**TEXT EXCERPT:**
Former Cerezo Osaka manager Rene Desaeyere believes the career of national team striker Akinori Nishizawa has gone backwards after leaving the J.League.

Desaeyere said he advised Nishizawa to move to Belgium to further his career, but the player wanted to play in a more glamorous league.

"I could have got him a club in Belgium where he could have become stronger as a player and improved his game, but he said he had already played in Holland and didn't like it there," said the Belgian, who was part of the Belgian FA delegation at Saturday's World Cup draw.

"If he'd have gone to Belgium first, then he could have moved to Spain or to England, but I believe he has lost three years by going to Espanyol and now to Bolton Wanderers."

Nishizawa failed to make the grade in Spain and is struggling to get on the substitutes' bench for Bolton in the English Premier League.

Consequently, this has put his World Cup place in jeopardy, as he has no chance to show national coach Philippe Troussier if he is in form or not.

Meanwhile, Desaeyere has warned Japan that defense will be the key to a solid start against his native Belgium in next year's World Cup.

The Japanese will kick off their Group H campaign against the seasoned European campaigners at Saitama Stadium 2002 on Tuesday, June 4.

But Desaeyere says Japan must not throw caution to the wind in an attempt to grab three points.

Asked if Japan could beat Belgium, he replied: "Why not? It is not going to be easy, but a draw is still possible.

"Japan has a nice offensive team, but Belgium is good in organization and will play a counter-attacking game.

"I think Japan should concentrate on their defense; that is the key. They should beware of their defense, otherwise that could be a problem.

**PROVIDED MATERIAL:**

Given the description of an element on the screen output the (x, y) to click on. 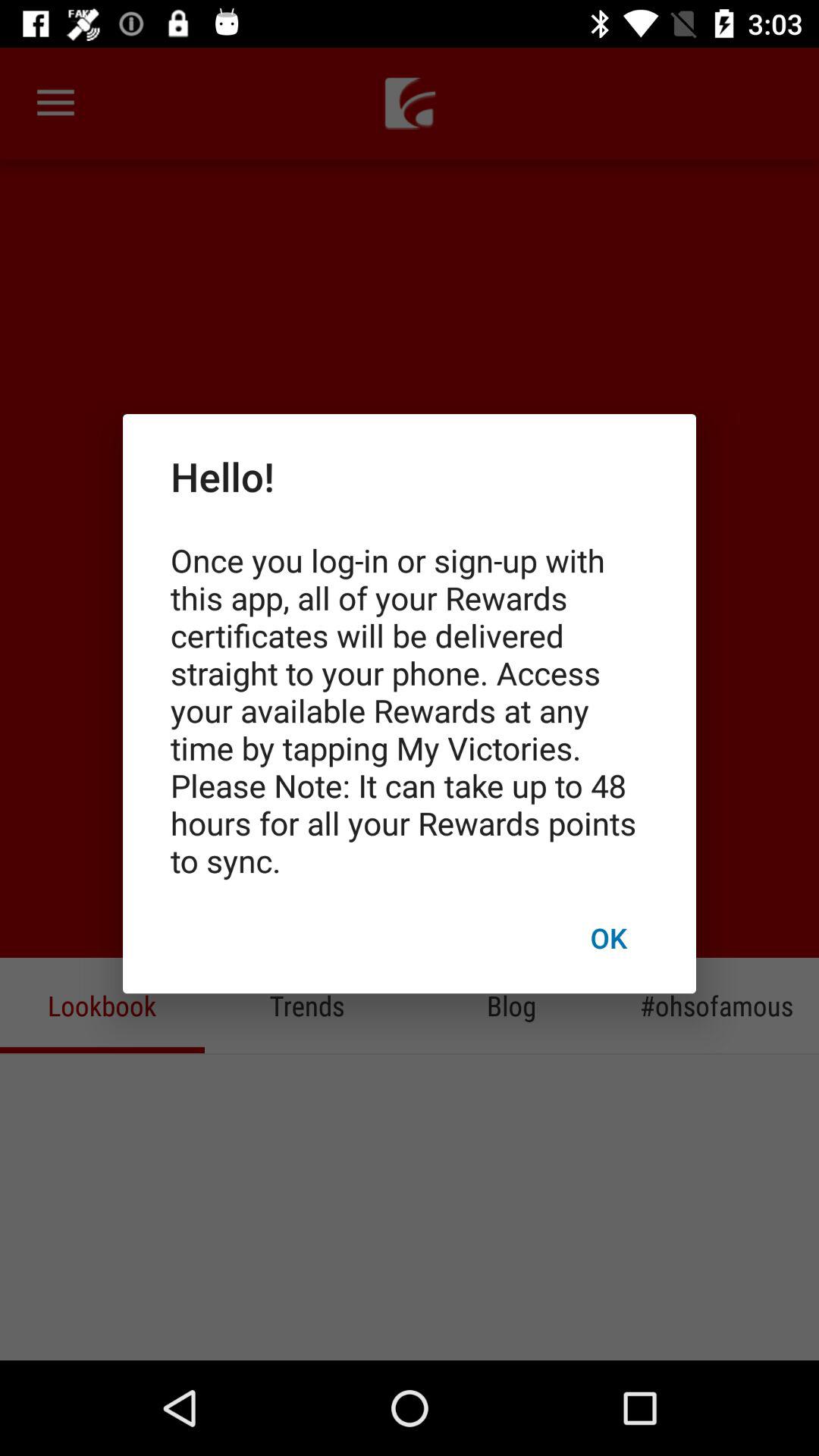
launch icon below the once you log (608, 937)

**WHAT THIS EXERCISE ASKS:**
1. Name every country mentioned in the article on Rene Desaeyere's comments.
2. From the article on Rene Desaeyere's comments, extract the passage starting with "Former Cerezo Osaka" and going on through "English Premier League.".
3. Extend the article on Rene Desaeyere's comments, picking up after its last sentence.
You can set the material aside; none of it is needed here.

**ANSWER SET:**
1. Belgium, Holland, Spain, England, Japan

2.
Former Cerezo Osaka manager Rene Desaeyere believes the career of national team striker Akinori Nishizawa has gone backwards after leaving the J.League.

Desaeyere said he advised Nishizawa to move to Belgium to further his career, but the player wanted to play in a more glamorous league.

"I could have got him a club in Belgium where he could have become stronger as a player and improved his game, but he said he had already played in Holland and didn't like it there," said the Belgian, who was part of the Belgian FA delegation at Saturday's World Cup draw.

"If he'd have gone to Belgium first, then he could have moved to Spain or to England, but I believe he has lost three years by going to Espanyol and now to Bolton Wanderers."

Nishizawa failed to make the grade in Spain and is struggling to get on the substitutes' bench for Bolton in the English Premier League.

3.
"The Japanese public are going to push them forward and think Belgium is not strong because Japan is happy to be drawn with Belgium."

The only time Japan and Belgium have met was in the Kirin Cup at Tokyo National Stadium on June 3, 1999. That match ended in a 0-0 draw, and Belgium would be happy with the same result next year at Saitama.

Desaeyere, who is hoping to return to Japan as a coach, said Belgium still had attacking flair, despite a reputation for discipline and organization.

"Players such as Emile Mpenza, Bart Goor and Marc Wilmots give Belgium some good offense, and Wesley Sonck is emerging as an exciting player for Genk," added Desaeyere.

"It will not be easy for Japan to win, but it is the opening game and every host country of the World Cup has qualified for the second round. I think Japan can do the same, even though Russia and Tunisia are also strong. I have confidence in that.

"Overall I think it is a very balanced group and there will not be too many goals. All four of them have a chance to go through to the second round."